The manual entry for the metadata command says "...in environments with large numbers of values per category, the data might not be complete. This is intentional and allows the metadata command to operate within reasonable time and memory usage."
I know that the metadata command is reading the data on sourcetypes, hosts and sources that is stored within each bucket, rather than reading the individual events. I also think that the metadata command ignores the time range picker.
Does anyone know what "large numbers of values per category" actually means? Would the command be accurate for 1000 sourcetypes? Or is it really related to the number of buckets that must be retrieved?

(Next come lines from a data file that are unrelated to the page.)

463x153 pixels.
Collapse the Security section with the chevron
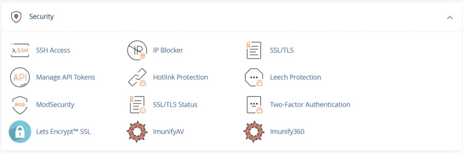click(x=450, y=17)
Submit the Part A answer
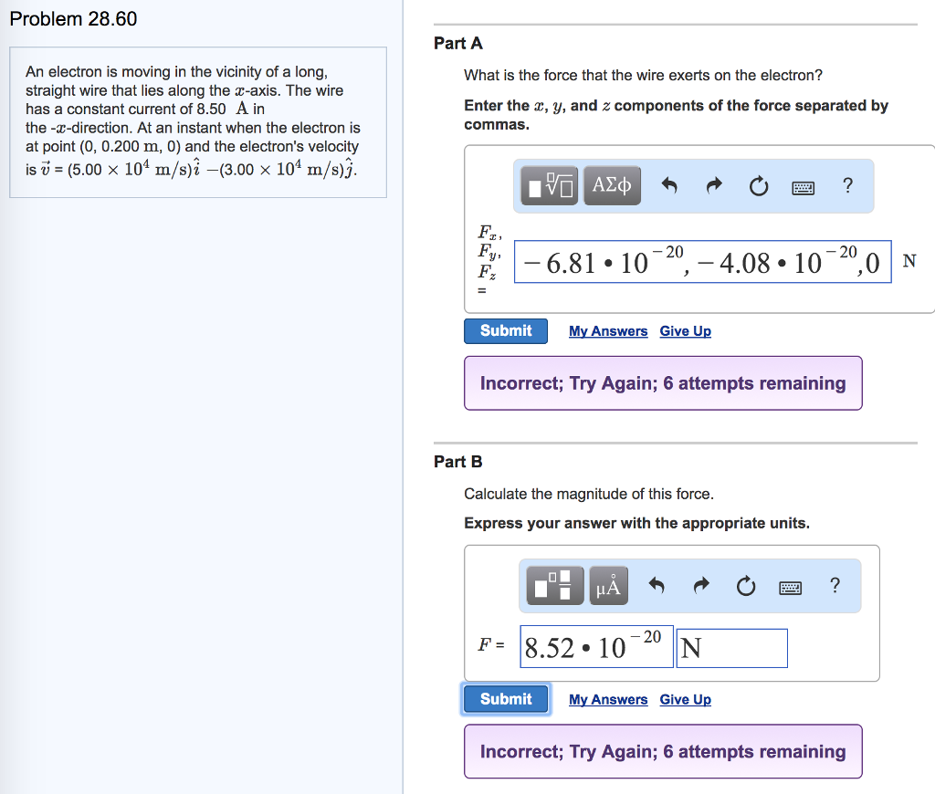Image resolution: width=935 pixels, height=794 pixels. tap(505, 330)
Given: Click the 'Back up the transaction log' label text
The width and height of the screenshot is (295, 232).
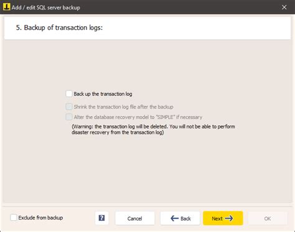Looking at the screenshot, I should click(x=103, y=94).
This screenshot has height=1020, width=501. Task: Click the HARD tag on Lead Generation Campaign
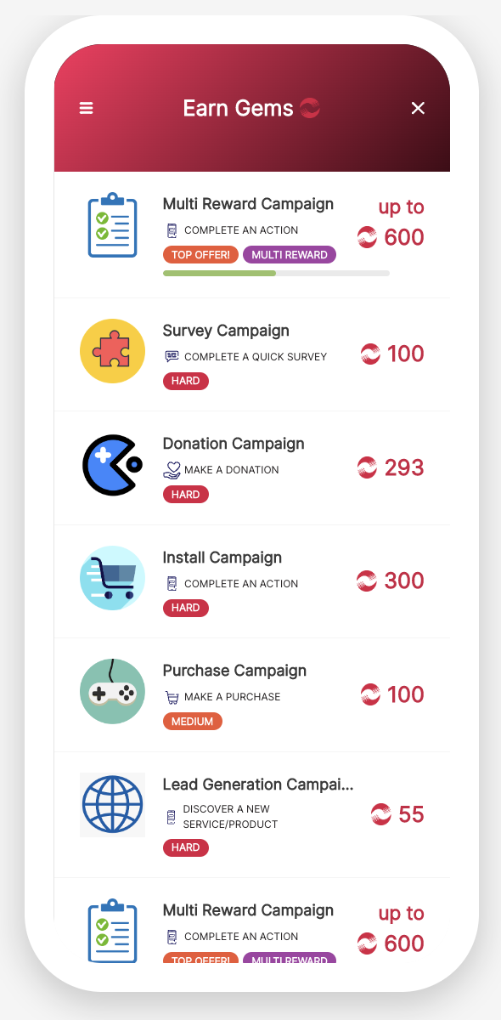(x=185, y=847)
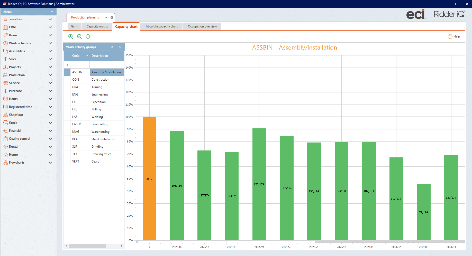Click the Shopfloor icon in menu
This screenshot has width=472, height=256.
(5, 115)
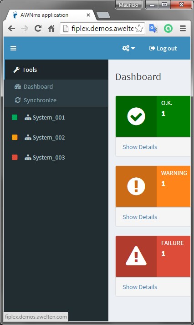Toggle the hamburger sidebar menu

(13, 48)
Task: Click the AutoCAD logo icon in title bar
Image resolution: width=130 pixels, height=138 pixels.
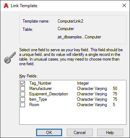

If the metadata command works like search, then it would process buckets in reverse time sequence (newest to oldest) - so even if the data was incomplete, the lastTime and recentTime should be accurate for the objects reported. I guess that older objects, which had not been updated recently, might be missed. Is this true, or did I just make up something that sounds logical?
Finally, would restricting the metadata command to a single index help? In other words, would the results be more likely to be complete if metadata does not have as many indexes to search?
Use | tstats min(_time) as firstTime max(_time) as lastTime max(_indextime) as recentTime count by host
instead.
Will be accurate-to-the-timerange and work across large configurations/cardinalities. Might be a bit slower though, and doesn't do real-time.
Based on other answers and comments, I wonder if the timerange picker is identifying the buckets, but the metadata command is using the *.data
files to compile the results. The *.data
files could have data outside the timerange, and so the results might exceed the timerange... Or something like that.
I think metadata
will touch every bucket that has events within the time range, and then grab the entire bucket's data. In a reasonably small environment you could verify that using dbinspect
.
Are you sure, @martin_mueller? I think it should touch every bucket in the time range, but it shouldn't need to grab the entire bucket's data - the metadata that the command needs is all in Hosts.data
and Sources.data
and Sourcetypes.data
.
Yeah, I'm sure. The metadata within one bucket has no timeseries data, so it's takeall or nothing.
You can verify this by running metadata over the last minute, and then comparing the counts with the hot buckets returned by dbinspect.
Possible alternate way to solve my problem is to use metasearch
instead, although it may be slower...
cf. this answer
So I've been awarding points for strong answers and good ideas. I've almost given up on truly understanding how metadata
works - at some point maybe I will catch a Splunk engineer and ask.
But the bounty is still available if you have the ultimate answer!